Problem to solve:
Write out, word for word, the stretch of the sermon excerpt on Lazarus from "Where in the" through "the entire world.".

Text passage:
########
Like you lose somebody really close to you and you say these things like, I just got to be strong
for my kids.
Where in the world did you come up with this idea that not crying equals strength?
Withholding emotion is not strength.
It's just inauthentic.
You see, Jesus, the strongest man who has ever walked.
I mean, on his shoulders, he bore the sin of the entire world.
and in this moment, Jesus navigated life with emotion.
And he cried.
And he cries when we cry.
And so he says, Jesus wept.
And so the Jews said, see how he loved him.
But some of them said,
could not he who opened the eyes of the blind man
also have kept this man from dying?
The answer is, of course he could,
but he had a plan that these people didn't understand yet.
and then we get to the good part.
And then Jesus, deeply moved again, spligitomai is the word, like from the guts.
He came to the tomb.
It was a cave and a stone lay against it, and Jesus said, take away the stone.
And Martha, the driven one, the sister of the dead man,
she said to him, Lord, by this time there will be an odor for he has been dead for four days.
Literally in the King James Version, it said, Lord, he stinketh.
And Jesus said to her, did I not tell you?
that if you believed, you would see the glory of God.
And so they took away the stone, and Jesus lifted up his eyes and said,
Father, I thank you, that you have heard me.
He's praying out loud so that everybody can overhear what he's praying.
He says, I knew that you always hear me,
but I said this on account of the people standing around
that they may believe that you sent me.
And when he said these things, he cried out in a loud voice,
Lazarus, come out.
########
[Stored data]
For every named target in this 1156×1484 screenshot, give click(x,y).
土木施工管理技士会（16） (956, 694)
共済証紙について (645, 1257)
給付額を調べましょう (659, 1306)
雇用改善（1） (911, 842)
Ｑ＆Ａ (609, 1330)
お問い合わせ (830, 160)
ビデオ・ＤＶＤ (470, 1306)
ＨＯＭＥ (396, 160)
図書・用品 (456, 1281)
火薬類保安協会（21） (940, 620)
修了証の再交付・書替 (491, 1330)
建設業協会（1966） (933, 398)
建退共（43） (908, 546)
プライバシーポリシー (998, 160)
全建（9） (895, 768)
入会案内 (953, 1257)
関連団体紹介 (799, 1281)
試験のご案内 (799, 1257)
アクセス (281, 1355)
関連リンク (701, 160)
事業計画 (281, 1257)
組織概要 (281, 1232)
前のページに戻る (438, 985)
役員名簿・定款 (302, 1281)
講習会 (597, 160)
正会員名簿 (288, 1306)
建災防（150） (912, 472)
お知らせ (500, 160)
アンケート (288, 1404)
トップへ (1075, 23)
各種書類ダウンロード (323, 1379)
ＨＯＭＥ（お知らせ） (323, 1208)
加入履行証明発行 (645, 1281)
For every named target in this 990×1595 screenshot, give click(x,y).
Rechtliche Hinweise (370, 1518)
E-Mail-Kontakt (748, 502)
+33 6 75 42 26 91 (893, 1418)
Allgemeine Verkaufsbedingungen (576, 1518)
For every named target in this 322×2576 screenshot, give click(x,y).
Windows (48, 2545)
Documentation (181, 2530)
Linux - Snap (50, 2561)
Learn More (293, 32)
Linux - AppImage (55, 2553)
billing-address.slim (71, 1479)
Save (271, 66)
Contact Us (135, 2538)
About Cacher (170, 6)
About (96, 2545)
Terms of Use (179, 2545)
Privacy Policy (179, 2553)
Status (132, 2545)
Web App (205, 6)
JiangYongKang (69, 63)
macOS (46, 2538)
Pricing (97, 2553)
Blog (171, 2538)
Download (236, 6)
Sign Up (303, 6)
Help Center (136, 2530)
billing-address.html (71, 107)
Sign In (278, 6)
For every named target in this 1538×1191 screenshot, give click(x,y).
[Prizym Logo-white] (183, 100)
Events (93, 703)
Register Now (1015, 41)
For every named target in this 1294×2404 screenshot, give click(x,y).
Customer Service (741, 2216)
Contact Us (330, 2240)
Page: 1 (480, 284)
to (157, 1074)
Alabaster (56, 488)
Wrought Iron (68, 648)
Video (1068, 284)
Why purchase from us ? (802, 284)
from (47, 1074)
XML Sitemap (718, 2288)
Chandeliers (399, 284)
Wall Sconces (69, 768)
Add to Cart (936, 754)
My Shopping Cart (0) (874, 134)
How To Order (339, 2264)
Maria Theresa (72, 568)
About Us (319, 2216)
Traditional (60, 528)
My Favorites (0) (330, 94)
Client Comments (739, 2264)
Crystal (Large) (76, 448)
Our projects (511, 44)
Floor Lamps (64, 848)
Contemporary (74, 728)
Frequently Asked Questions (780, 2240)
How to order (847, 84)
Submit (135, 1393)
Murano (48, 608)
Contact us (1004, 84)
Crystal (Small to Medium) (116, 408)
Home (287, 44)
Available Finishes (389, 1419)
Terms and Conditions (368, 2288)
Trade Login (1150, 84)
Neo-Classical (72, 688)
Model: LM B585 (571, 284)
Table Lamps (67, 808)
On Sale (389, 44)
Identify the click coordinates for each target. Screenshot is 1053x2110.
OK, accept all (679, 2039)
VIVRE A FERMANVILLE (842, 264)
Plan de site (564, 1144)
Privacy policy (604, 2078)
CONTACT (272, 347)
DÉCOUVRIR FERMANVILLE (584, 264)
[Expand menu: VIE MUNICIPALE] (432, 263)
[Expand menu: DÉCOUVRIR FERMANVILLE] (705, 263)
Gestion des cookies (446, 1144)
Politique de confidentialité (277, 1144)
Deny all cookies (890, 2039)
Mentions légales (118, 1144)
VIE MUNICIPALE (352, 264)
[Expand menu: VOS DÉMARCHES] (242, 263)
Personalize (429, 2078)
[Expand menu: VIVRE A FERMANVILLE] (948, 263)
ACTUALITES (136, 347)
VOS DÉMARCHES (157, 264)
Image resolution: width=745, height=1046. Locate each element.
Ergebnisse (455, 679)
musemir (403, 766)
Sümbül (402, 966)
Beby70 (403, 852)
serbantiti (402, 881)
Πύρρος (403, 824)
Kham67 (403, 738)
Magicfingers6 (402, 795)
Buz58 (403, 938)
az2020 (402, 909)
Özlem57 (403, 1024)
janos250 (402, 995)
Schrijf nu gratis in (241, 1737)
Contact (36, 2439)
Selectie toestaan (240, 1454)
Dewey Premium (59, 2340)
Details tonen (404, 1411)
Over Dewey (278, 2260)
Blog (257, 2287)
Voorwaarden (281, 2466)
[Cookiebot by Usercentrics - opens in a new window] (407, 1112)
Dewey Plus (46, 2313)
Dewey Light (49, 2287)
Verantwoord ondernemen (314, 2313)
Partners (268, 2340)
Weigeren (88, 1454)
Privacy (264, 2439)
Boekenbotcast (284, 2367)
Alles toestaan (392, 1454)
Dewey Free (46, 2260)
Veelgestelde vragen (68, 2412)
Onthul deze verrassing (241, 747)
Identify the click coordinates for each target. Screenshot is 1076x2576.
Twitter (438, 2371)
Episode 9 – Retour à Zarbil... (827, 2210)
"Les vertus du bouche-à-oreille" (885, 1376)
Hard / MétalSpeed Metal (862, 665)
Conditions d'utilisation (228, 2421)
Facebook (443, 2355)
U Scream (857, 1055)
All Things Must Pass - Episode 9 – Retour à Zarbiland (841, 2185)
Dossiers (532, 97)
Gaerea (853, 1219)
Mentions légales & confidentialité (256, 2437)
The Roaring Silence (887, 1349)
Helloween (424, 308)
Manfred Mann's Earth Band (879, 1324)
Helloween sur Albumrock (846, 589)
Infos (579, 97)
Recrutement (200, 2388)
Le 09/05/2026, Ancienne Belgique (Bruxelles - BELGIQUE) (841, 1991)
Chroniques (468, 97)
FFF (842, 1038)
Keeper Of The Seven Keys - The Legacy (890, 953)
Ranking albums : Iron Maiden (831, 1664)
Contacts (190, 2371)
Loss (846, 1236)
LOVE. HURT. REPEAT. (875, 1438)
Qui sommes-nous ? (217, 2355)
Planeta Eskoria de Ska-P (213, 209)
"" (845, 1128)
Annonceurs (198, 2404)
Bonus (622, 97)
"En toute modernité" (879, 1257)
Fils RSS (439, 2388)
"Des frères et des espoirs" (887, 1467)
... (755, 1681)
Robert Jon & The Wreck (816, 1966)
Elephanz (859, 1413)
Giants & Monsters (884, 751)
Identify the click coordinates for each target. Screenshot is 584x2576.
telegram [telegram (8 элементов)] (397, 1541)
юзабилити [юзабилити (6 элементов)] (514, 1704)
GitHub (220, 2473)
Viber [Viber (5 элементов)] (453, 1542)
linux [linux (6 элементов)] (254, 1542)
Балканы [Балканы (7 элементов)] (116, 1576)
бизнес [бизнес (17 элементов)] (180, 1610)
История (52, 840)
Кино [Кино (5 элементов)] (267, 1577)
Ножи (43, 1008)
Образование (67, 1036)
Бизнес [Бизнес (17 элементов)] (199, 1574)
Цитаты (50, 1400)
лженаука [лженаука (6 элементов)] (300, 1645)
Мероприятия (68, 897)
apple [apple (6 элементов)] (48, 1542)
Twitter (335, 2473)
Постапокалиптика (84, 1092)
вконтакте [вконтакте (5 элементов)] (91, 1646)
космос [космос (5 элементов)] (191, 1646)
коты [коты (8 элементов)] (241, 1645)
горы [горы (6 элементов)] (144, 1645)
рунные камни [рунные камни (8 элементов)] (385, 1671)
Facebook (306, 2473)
########
Solution:
Where in the world did you come up with this idea that not crying equals strength?
Withholding emotion is not strength.
It's just inauthentic.
You see, Jesus, the strongest man who has ever walked.
I mean, on his shoulders, he bore the sin of the entire world.